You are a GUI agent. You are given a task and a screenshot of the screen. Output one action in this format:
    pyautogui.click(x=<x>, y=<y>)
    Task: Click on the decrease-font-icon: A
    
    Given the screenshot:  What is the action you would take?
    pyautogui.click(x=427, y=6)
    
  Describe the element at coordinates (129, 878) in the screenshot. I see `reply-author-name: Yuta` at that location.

* **Work task**
Reproduce the rows above with "GUI agent" renamed to "desktop agent" wherever it occurs, leaving all other text unchanged.

* **Solved exercise**
You are a desktop agent. You are given a task and a screenshot of the screen. Output one action in this format:
    pyautogui.click(x=<x>, y=<y>)
    Task: Click on the decrease-font-icon: A
    
    Given the screenshot:  What is the action you would take?
    pyautogui.click(x=427, y=6)
    
  Describe the element at coordinates (129, 878) in the screenshot. I see `reply-author-name: Yuta` at that location.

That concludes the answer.